Written task |
Locate each of the rows below that contains the word "Viewport" and copy those rows. Case counts.

== Entries

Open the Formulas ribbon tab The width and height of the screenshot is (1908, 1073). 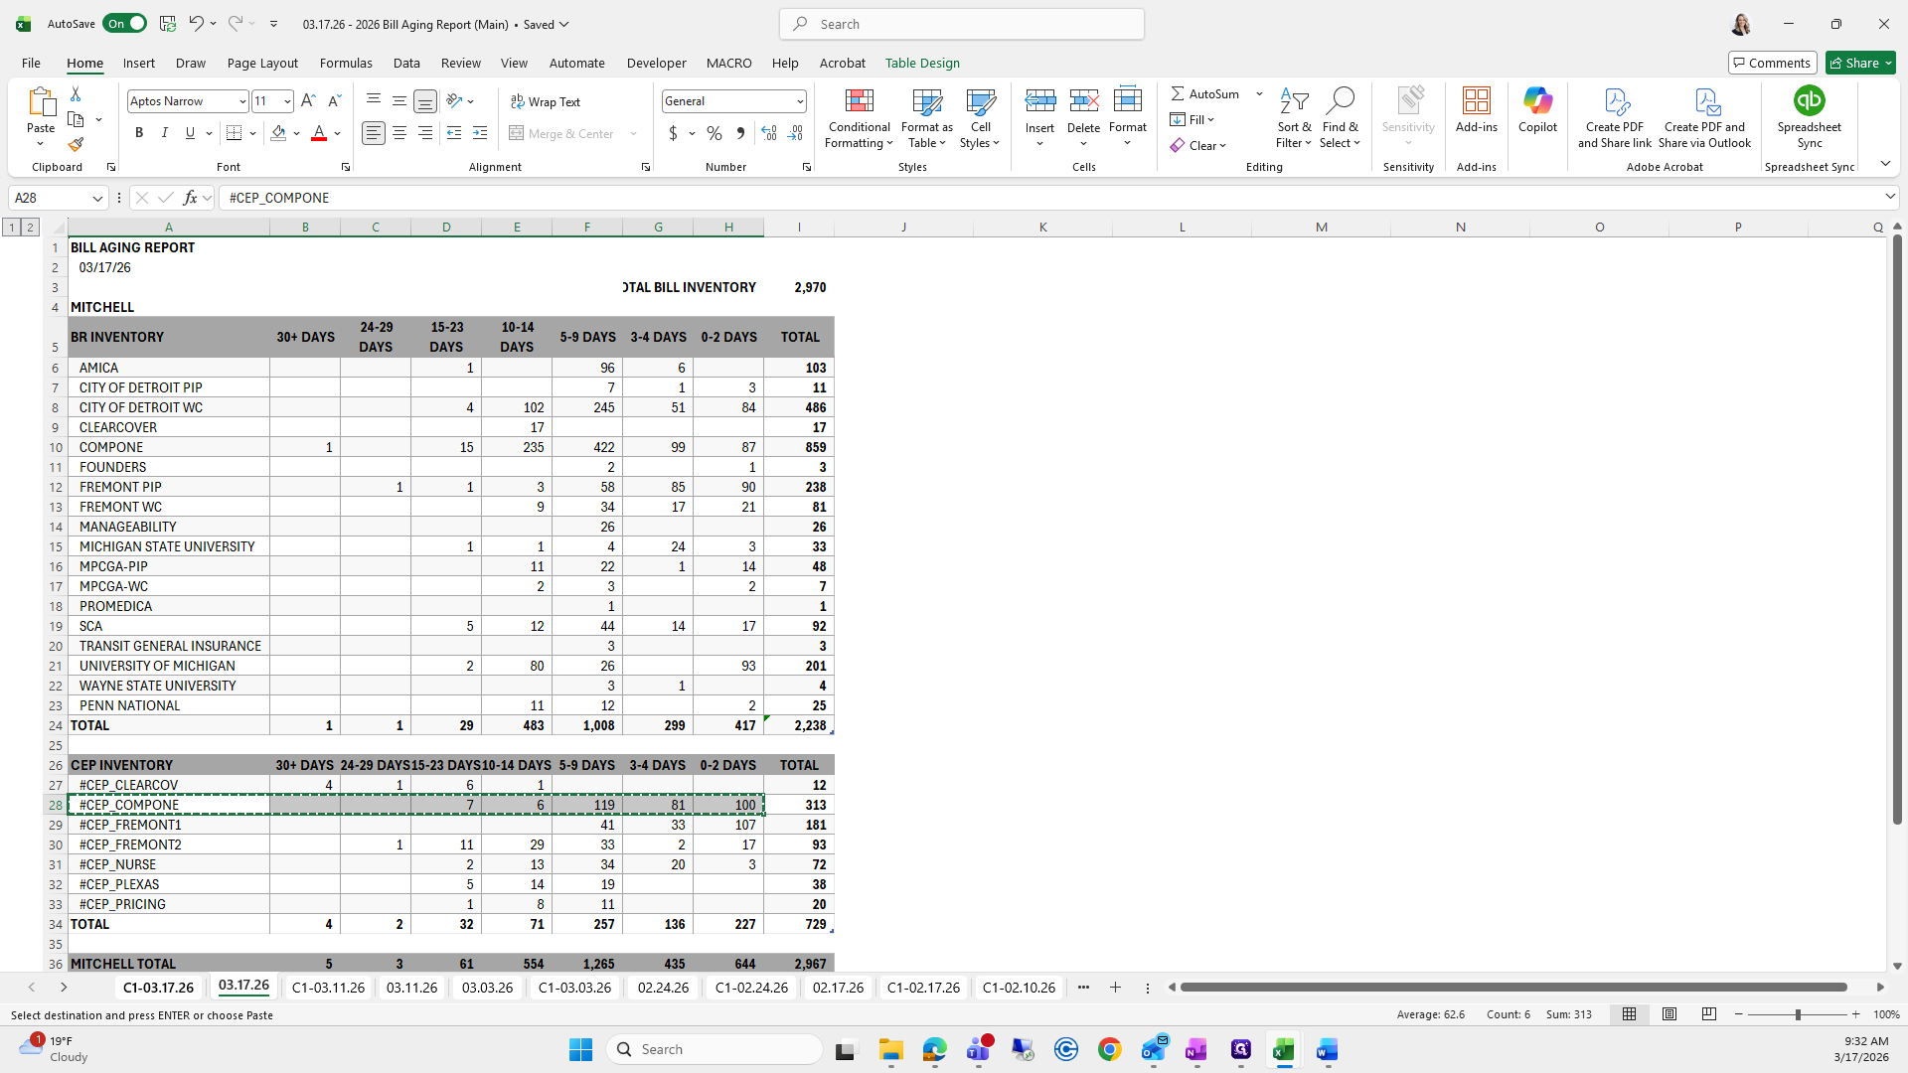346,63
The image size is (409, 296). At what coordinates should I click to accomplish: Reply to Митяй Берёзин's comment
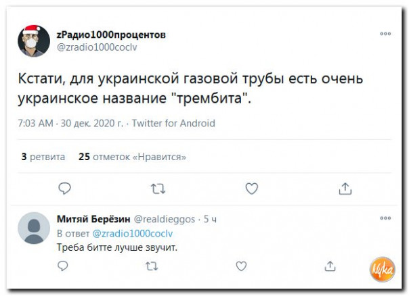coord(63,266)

====
== Entries

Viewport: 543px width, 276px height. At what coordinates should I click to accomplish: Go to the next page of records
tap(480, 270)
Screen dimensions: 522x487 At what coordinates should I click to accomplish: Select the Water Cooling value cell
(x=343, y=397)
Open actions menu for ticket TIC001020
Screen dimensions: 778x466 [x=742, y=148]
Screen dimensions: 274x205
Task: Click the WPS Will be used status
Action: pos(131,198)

====
== Entries

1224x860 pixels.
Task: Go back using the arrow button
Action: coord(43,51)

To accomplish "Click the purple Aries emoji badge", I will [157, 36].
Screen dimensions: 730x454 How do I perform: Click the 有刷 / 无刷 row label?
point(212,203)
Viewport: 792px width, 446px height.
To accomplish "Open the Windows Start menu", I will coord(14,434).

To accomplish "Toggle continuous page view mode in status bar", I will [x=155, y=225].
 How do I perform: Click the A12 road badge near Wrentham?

====

Result for this task |
Viewport: 543px width, 276px height. At what coordinates should I click to accomplish: Go to the next page of records
Viewport: 792px width, 446px height.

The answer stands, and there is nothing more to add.